Effects of network trace sampling methods on privacy and utility metrics
report
Abstract
Researchers studying computer networks rely on the availability of traffic trace data collected from live production networks. Those choosing to share trace data with colleagues must first remove or otherwise anonymize sensitive information. This process, called sanitization, represents a tradeoff between the removal of information in the interest of identity protection and the preservation of data within the trace that is most relevant to researchers. While several metrics exist to quantify this privacy-utility tradeoff, they are often computationally expensive. Computing these metrics using a sample of the trace, rather than the entire input trace, could potentially save precious time and space resources, provided the accuracy of these values does not suffer. In this paper, we examine several simple sampling methods to discover their effects on measurement of the privacy-utility tradeoff when anonymizing network traces prior to their sharing or publication.

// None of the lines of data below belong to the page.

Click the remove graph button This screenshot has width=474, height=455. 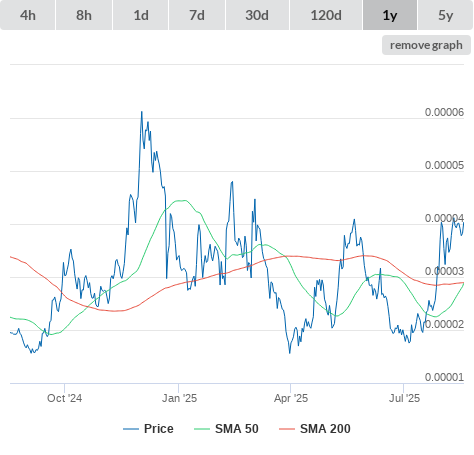pos(426,45)
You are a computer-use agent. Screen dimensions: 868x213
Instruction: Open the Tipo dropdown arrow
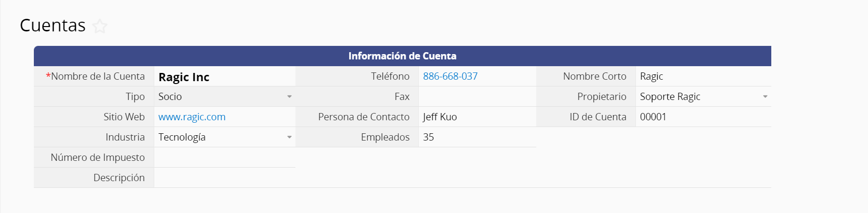289,97
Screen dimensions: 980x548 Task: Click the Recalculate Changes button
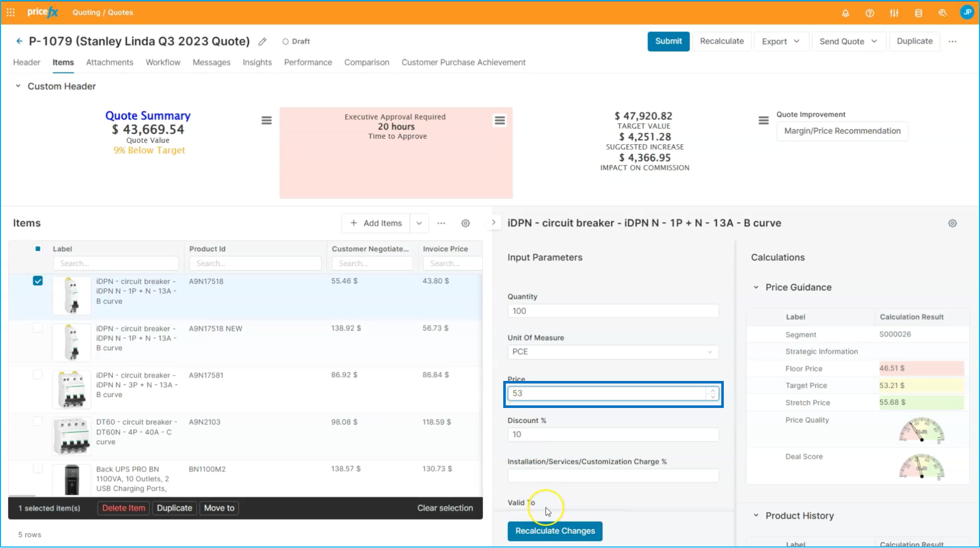pyautogui.click(x=555, y=531)
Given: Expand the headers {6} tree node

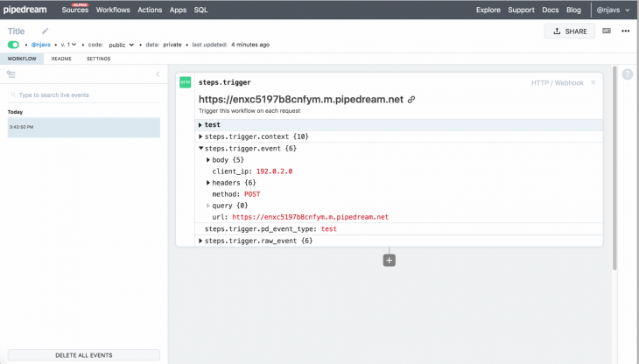Looking at the screenshot, I should (208, 182).
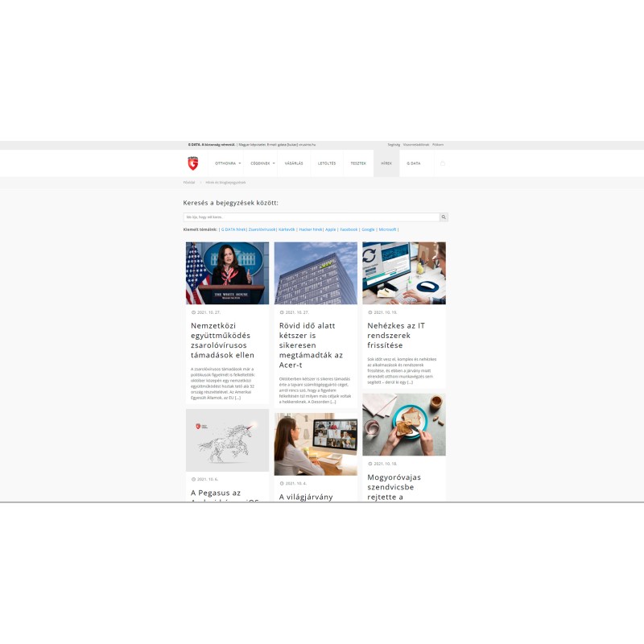Click the clock icon on White House article
This screenshot has width=644, height=644.
[193, 312]
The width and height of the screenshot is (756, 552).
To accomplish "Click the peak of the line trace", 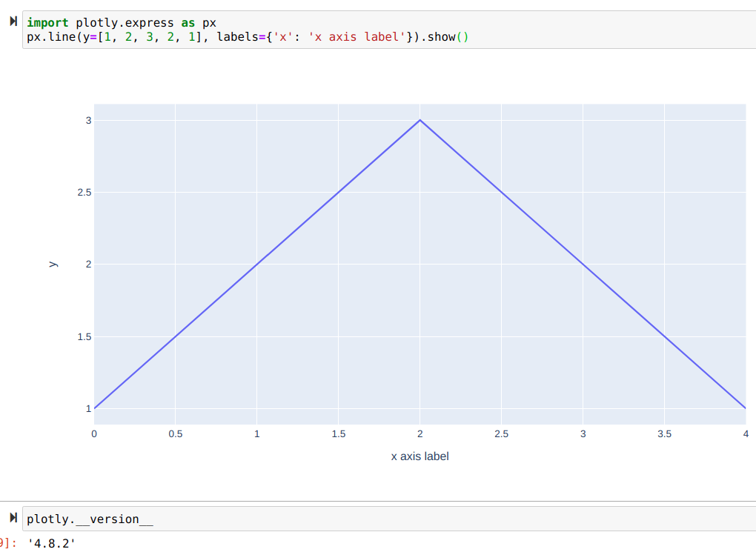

After sanitizing a small sample trace collected from the Dartmouth College wireless network, we tested the relative accuracy of a variety of previously implemented packet and flow-sampling methods on a few existing privacy and utility metrics. This analysis led us to conclude that, for our test trace, no single sampling method we examined allowed us to accurately measure the trade-off, and that some sampling methods can produce grossly inaccurate estimates of those values. We were unable to draw conclusions on the use of packet versus flow sampling in these instances.